Learning Factory prepares students for Industry 4.0 | VTx

Bill Donohue, executive director of GenEdge Alliance – an organization that leverages federal and state funding to help Virginia manufacturers and businesses – invests $120,000 a year to fund Virginia Tech Industrial and Systems Engineering senior design projects conducted in the Learning Factory.

“The Learning Factory is really going to accelerate the development of students at Virginia Tech who can then move on to industries, help those industries adopt the new 4.0 technologies, and become more successful,” said Donohue. “So we’re very excited by this investment.”

One such student is Lilly Coleman, ‘21, whose senior design team used “open source software and some engineering elbow grease” to create a new data connection and monitoring system.

“By using the handbook we produced, we projected that a company could save an average of about 20 hours of programmer time in their connection automation [or] just over $8.3 million in potential time savings across the industry,” said Coleman.

“On a more personal learning note,” she added, “the understanding I was able to grasp of the importance of data has really helped me as I start my career. A lot of my current focus at work is on automating data sources and getting closer to real time analysis, so understanding the open source software and connection methods I became familiar with in the Learning Factory has given me a massive leg up.”

Likewise, the Learning Factory also serves as an incubator for companies to train existing employees and test new manufacturing technologies before investing capital – and disrupting assembly lines – to incorporate new equipment into their factories.

Scott Weimer, executive director of Roanoke Regional Initiatives, part of Outreach and International Affairs, supervises a $45,360 GO Virginia grant to help local companies embrace these technologies and address workforce training opportunities.

“We’re connecting employers in the region with the talent and resources at the Learning Factory to identify areas of potential collaboration. By listening to manufacturers and identifying their needs, the Learning Factory can develop workforce training programs that fill skills gaps among new and current employees and build an even more competitive workforce,” Weimer said.

In addition to GenEdge, the Learning Factory is sponsored by Moog, Northrop Grumman, Innotek, Association for Manufacturing Technology, Autodesk, Kennametal, Rize, SMC, Collins Aerospace, Azoth, Student Engineers Council, Solar Connexion, and Virginia Tech’s Green Engineering Program.

Despite all its promise, the Learning Factory acknowledges the challenges of the Industry 4.0 world it is helping to shape.

The drive toward connecting individual machines and entire factories via the Internet and cloud computing has sparked the need for advanced cybersecurity to protect industries from malware attacks. It’s an area that’s providing Virginia Tech’s Department of Electrical and Computer Engineering with a real-world research opportunity.

And skeptics may view all the automation – the cobots and robots, 3D printers, and interconnectivity of it all – as a threat to human jobs.
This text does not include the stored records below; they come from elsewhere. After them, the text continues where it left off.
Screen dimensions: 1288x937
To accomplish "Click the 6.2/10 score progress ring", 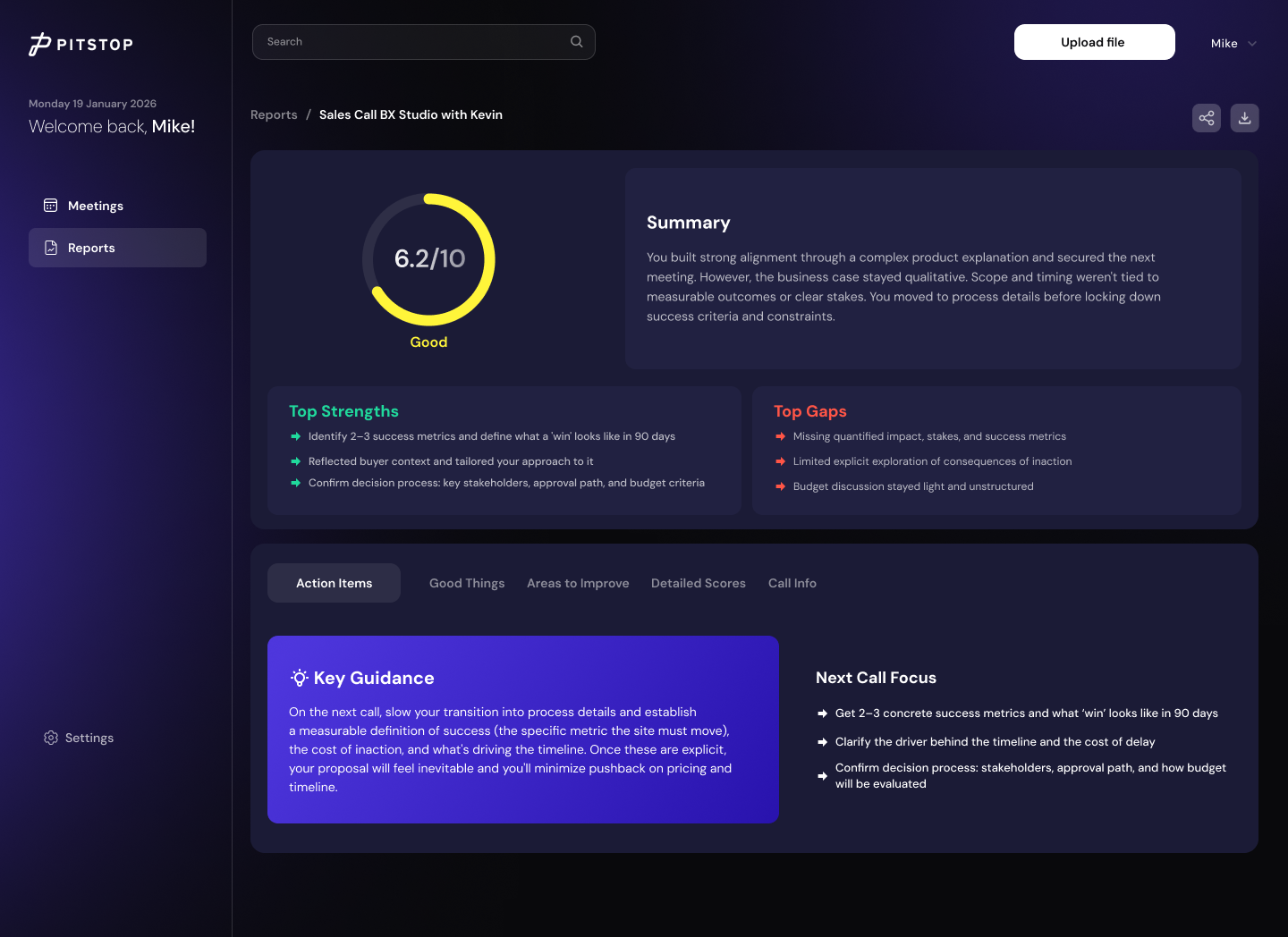I will click(428, 259).
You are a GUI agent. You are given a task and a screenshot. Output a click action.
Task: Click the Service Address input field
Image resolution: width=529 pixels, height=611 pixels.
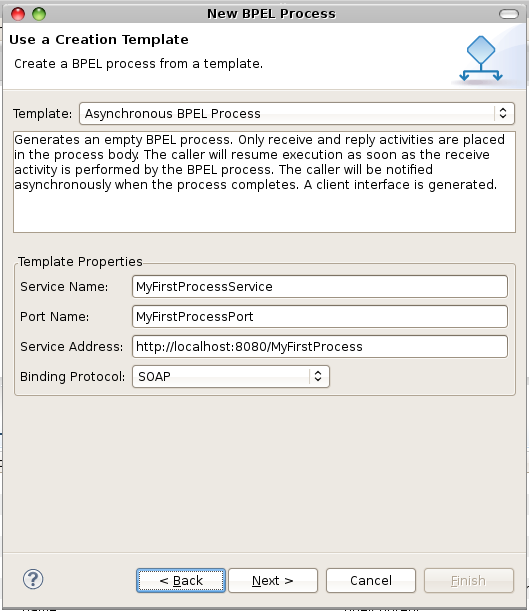point(320,346)
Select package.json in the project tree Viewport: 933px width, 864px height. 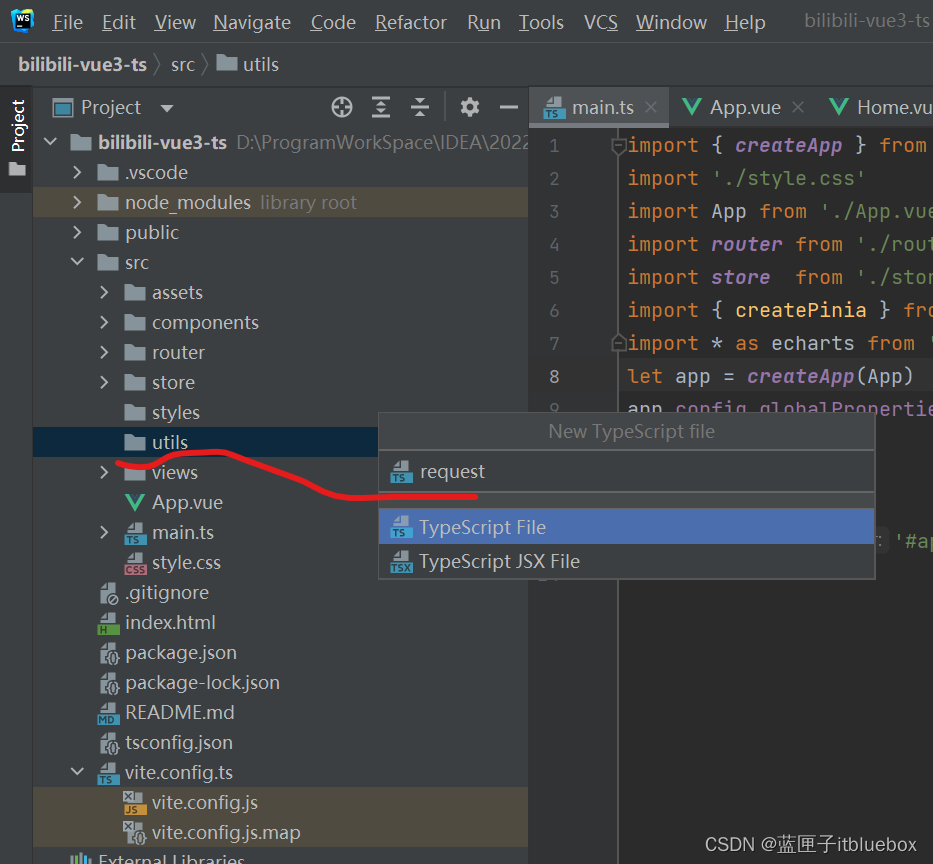180,653
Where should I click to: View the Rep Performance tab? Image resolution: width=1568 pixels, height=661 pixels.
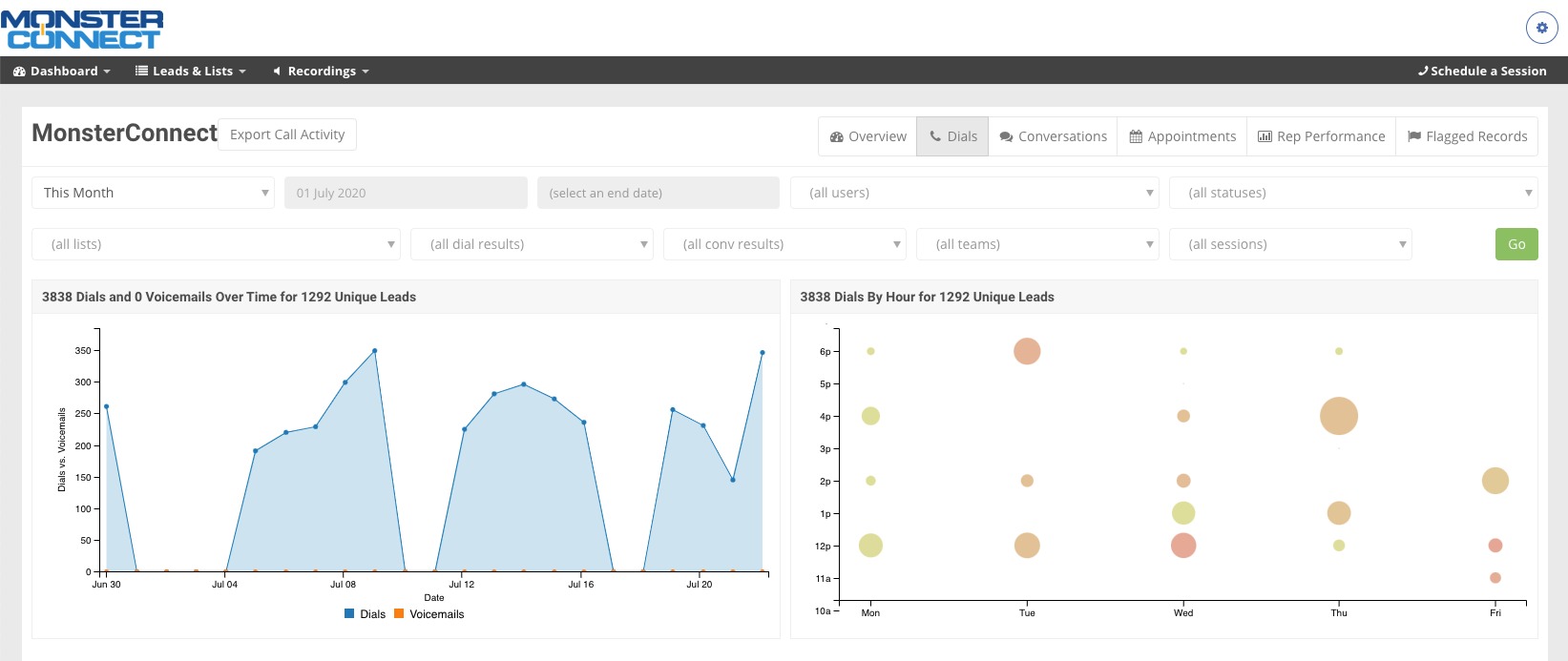[x=1322, y=136]
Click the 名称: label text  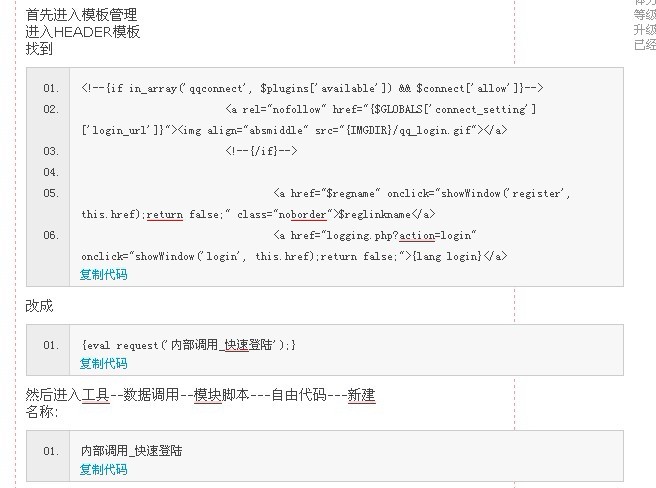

But according to Donohue, “We have been trying to get companies to realize that we’re at peak employment now. Everybody is fighting for the same workers. We’re trying to get people to upgrade their skills from being just a welder to someone who can set up multiple welding machines and can do higher functions … someone who can become a more attractive employee and be more satisfied with their job.”

Someone who can not only build a better widget, but design it and oversee its entire production, using renewable power of course, from anywhere in the world.